“Tausend kleine Scherben” Ist der Titel von einem meiner Lieblingsbücher.Ich wollte es heute mal vorstellen auch wenn ich es shcon seit über einem Jahr besitze. Ich bin heute im Buchladen über einige Suchtbücher gestolpert die sehr interessant sind (und auch 2 gekauft wurden). Und dabei dachte ich wieder an dieses Buch zurück.

Inhalt: James Frey ist gerade erst zehn Jahre alt, als er sich zum ersten Mal betrinkt. Seitdem geht es mit dem Jungen aus gutem Hause rasend schnell bergab. Mit zwölf raucht er bereits Marihuana, schnell folgen immer härtere Drogen. Zehn Jahre später, mit Anfang zwanzig, ist Frey körperlich und psychisch am Ende. In einem letzten Versuch, ihn zu retten, liefern ihn seine Eltern in eine Entzugsklinik ein. Dort machen die Ärzte Frey unmissverständlich klar, dass sie ihm nur noch zwei, drei Jahre geben, wenn er so weitermachen sollte. Und Frey, der bislang alles daran gesetzt hatte, seinen Körper und sein Leben zu zerstören, entschließt sich, den einsamen Kampf gegen die Sucht aufzunehmen. Er weiß, dass es nicht einfach werden wird, aber er ahnt nicht, dass ihn die Hölle erwartet: unvorstellbare Schmerzen, tiefe Verzweiflung, bodenlose Angst. Dennoch gelingt es James Frey durchzuhalten. Seine eindrucksvolle literarische Biografie schildert den Wahnsinn der Sucht, die Qualen des Entzugs und den Triumph über die Abhängigkeit.
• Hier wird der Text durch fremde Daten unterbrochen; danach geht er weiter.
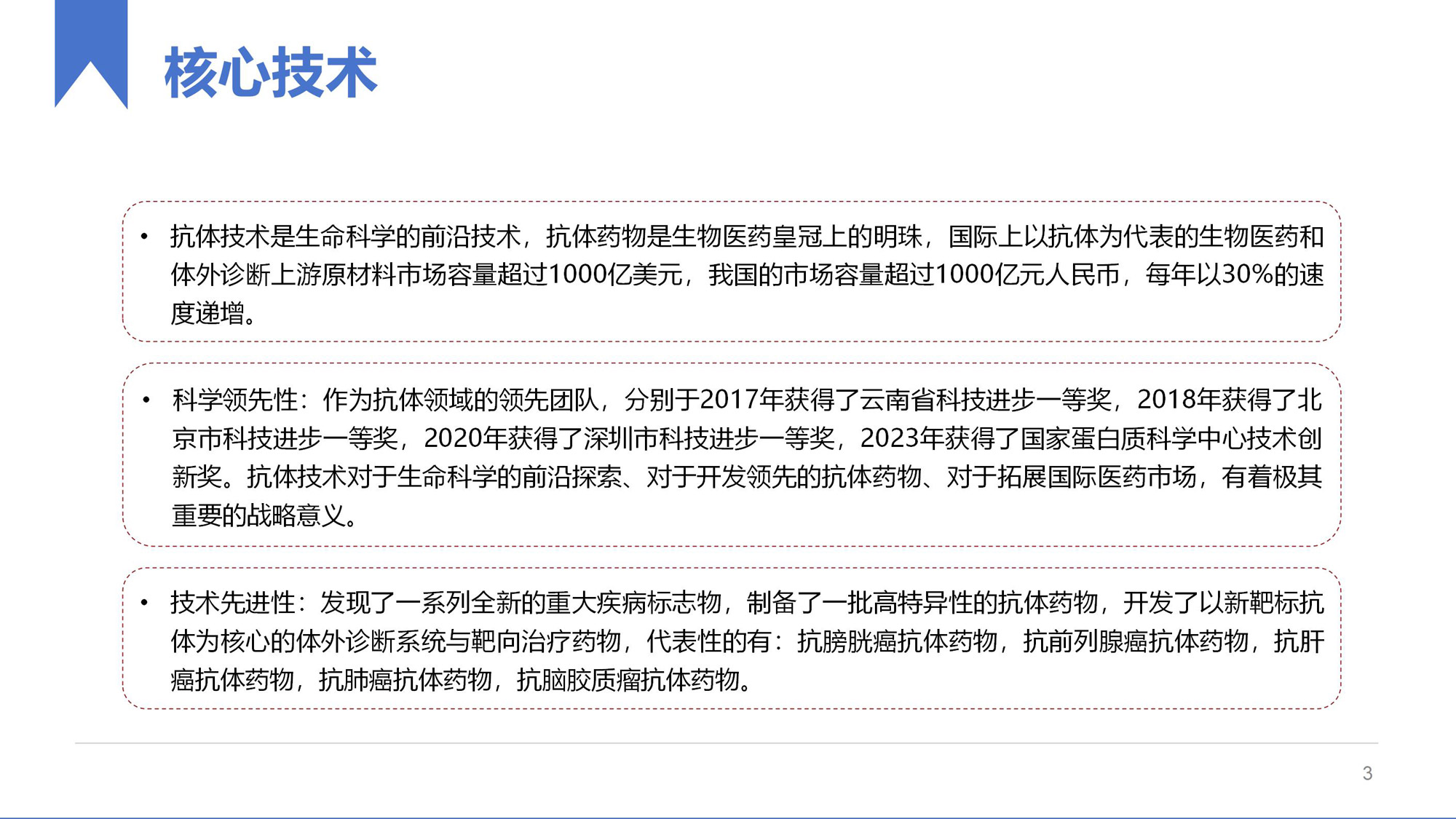This screenshot has width=1456, height=819.
Task: Click the bullet before 技术先进性
Action: point(144,603)
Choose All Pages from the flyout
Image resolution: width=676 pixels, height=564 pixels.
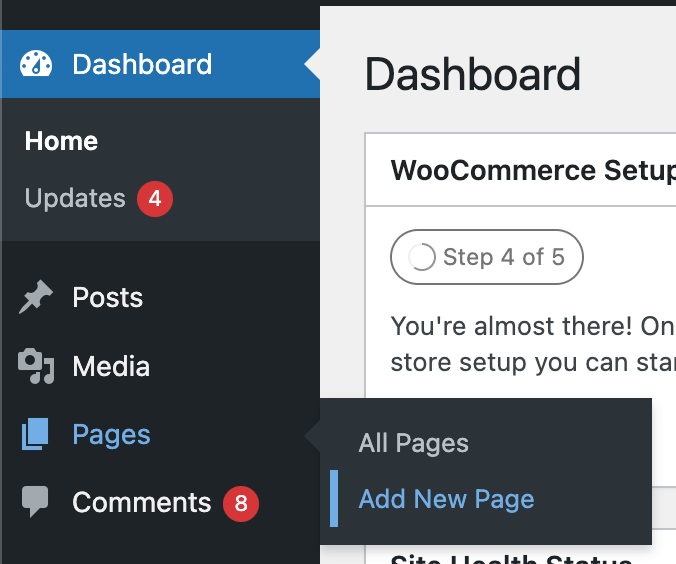coord(413,443)
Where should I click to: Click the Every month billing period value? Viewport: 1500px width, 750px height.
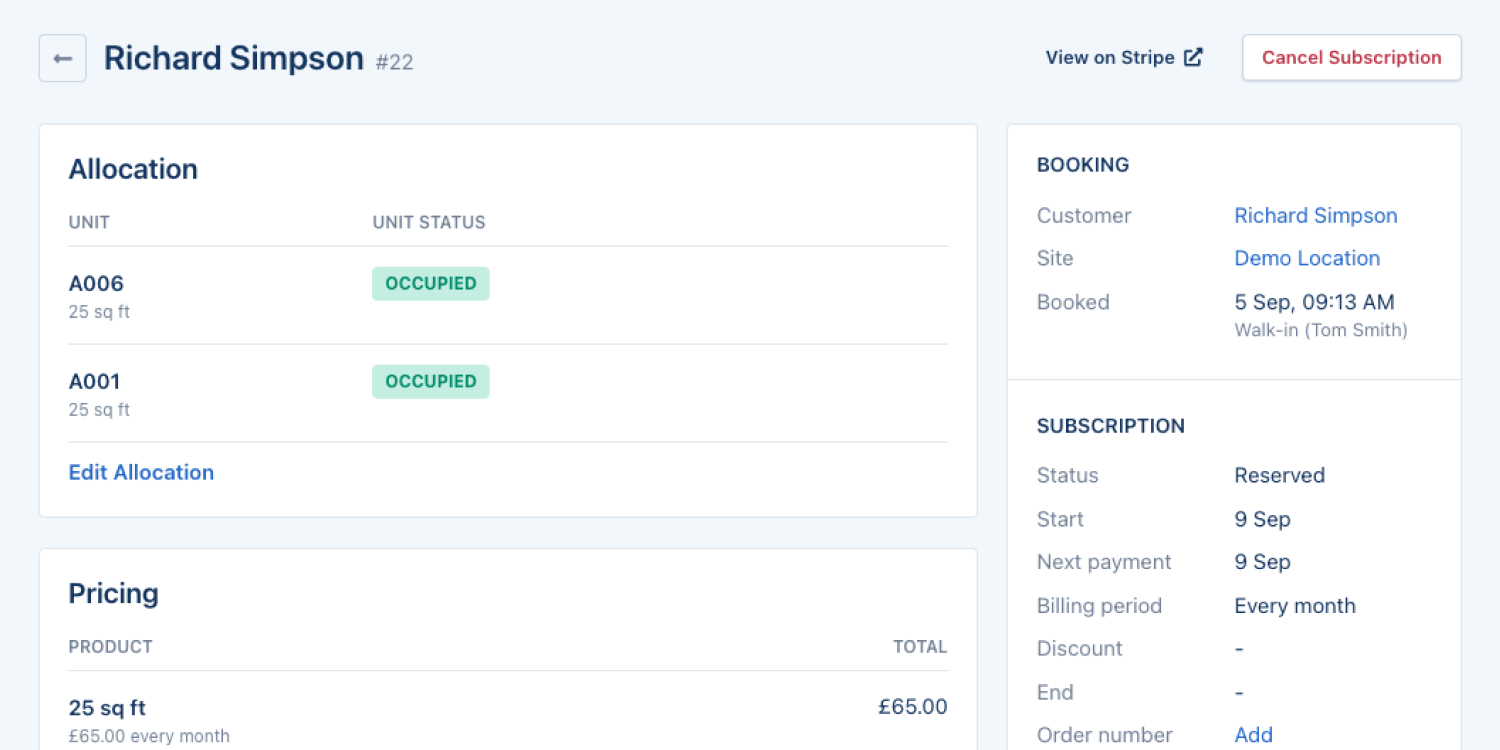pos(1294,606)
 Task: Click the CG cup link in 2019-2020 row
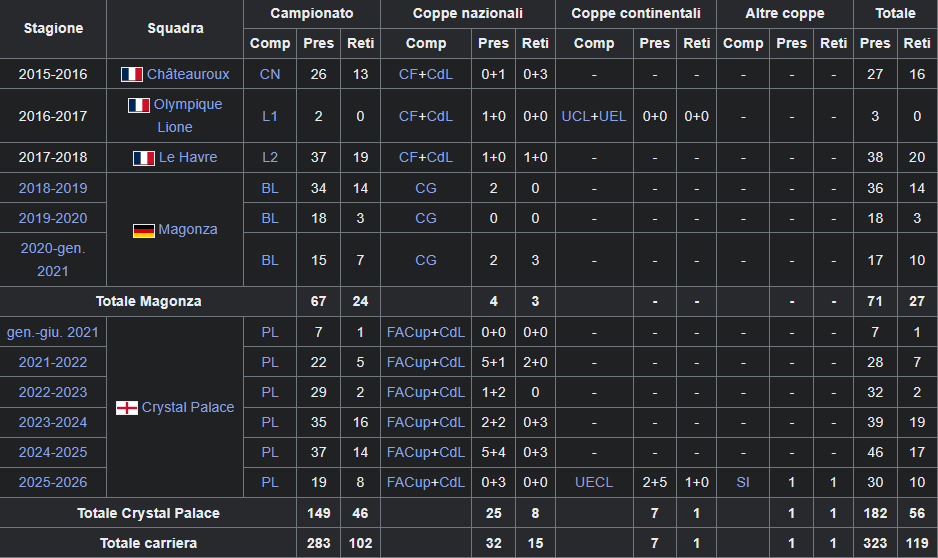click(426, 218)
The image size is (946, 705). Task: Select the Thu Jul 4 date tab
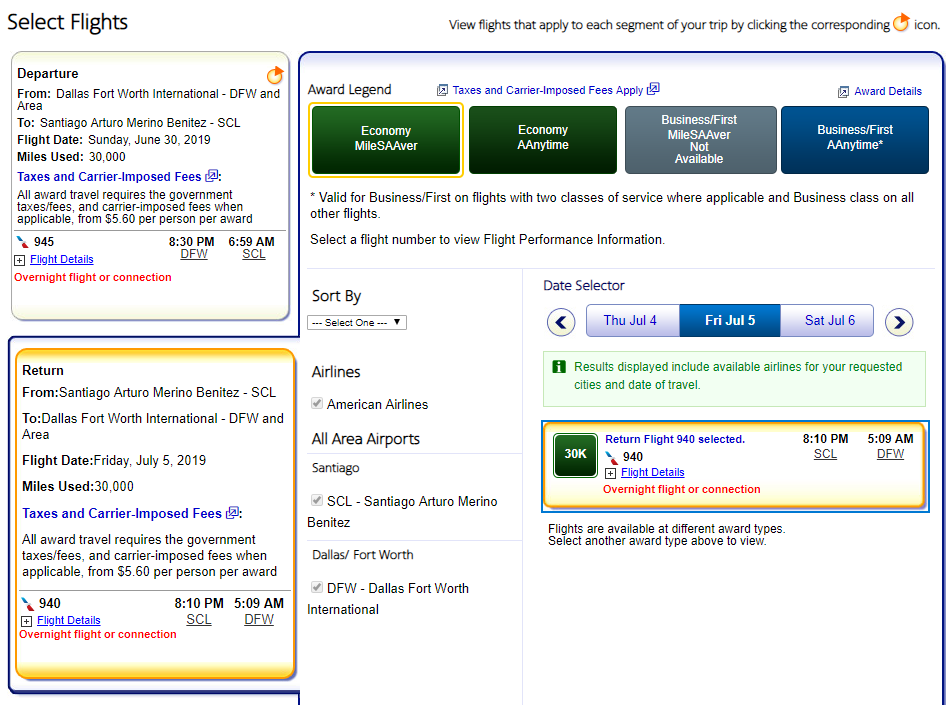pos(629,321)
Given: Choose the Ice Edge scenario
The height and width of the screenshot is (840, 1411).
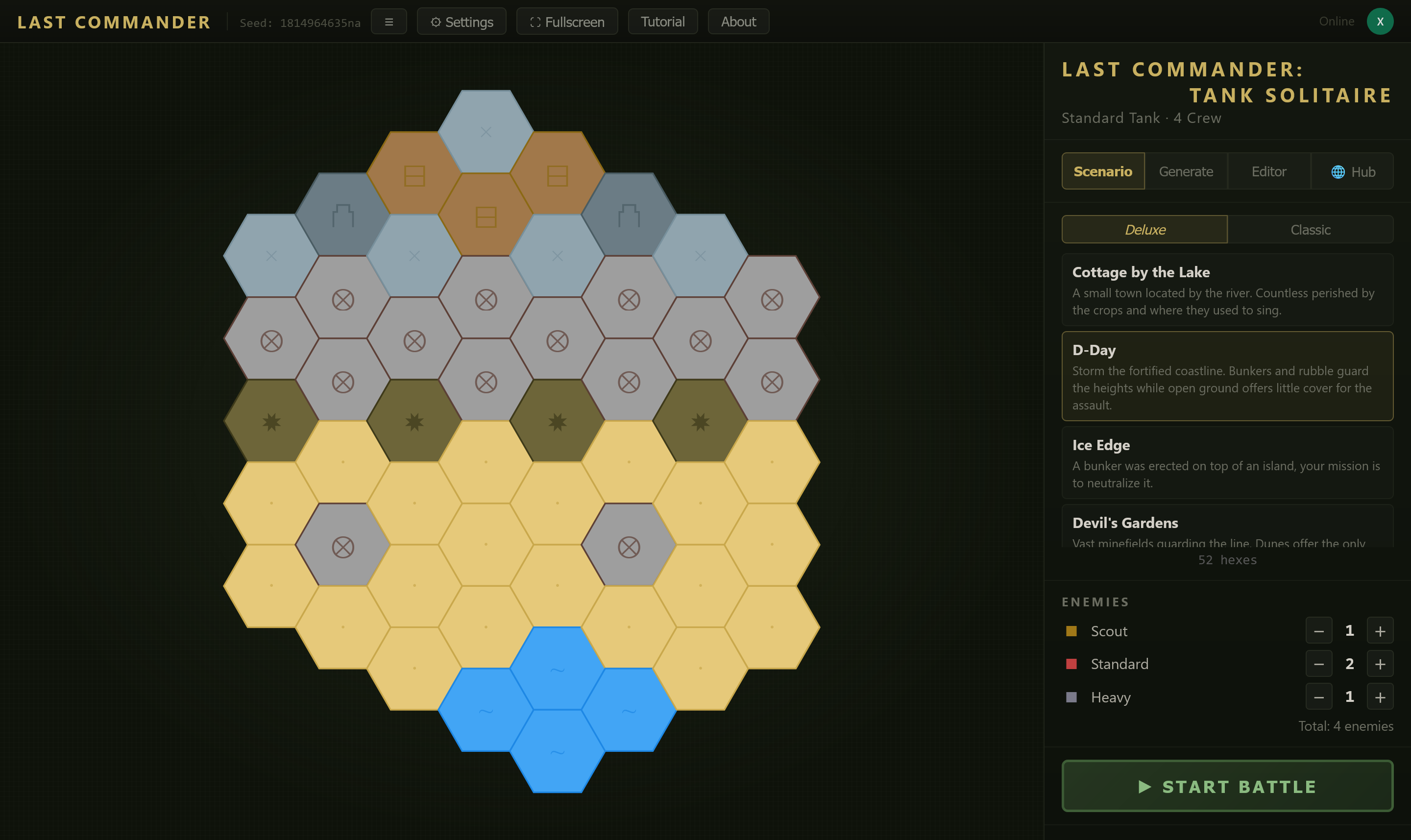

Ich habe in einer Diskussion über dieses Buch eine passende Beschreibung mal gesehen :Vom Wahnsinn der Sucht, der Hölle des Entzugs und dem Weg zurück ins Leben.
Genau das beschreibt dieses Buch und es ist kein Roman oder ind er Art geschrieben. Man erlebt mit wie James in der Klinik ist, wie er sich erinnert. Das Buch hat mich gefesselt und verwirrt zugleich. So einen Schreibstil habe ich bis dato nie gesehen und diesen zuv erstehen hat mich einige Seiten gekostet.
Ich lese dieses Buch derzeit wieder und bin fasziniert davon. Auch für leute die keinerlei Ahnung von Sucht/Drogen/Abhängigkeit haben ist das ein sehr Interessantes Buch.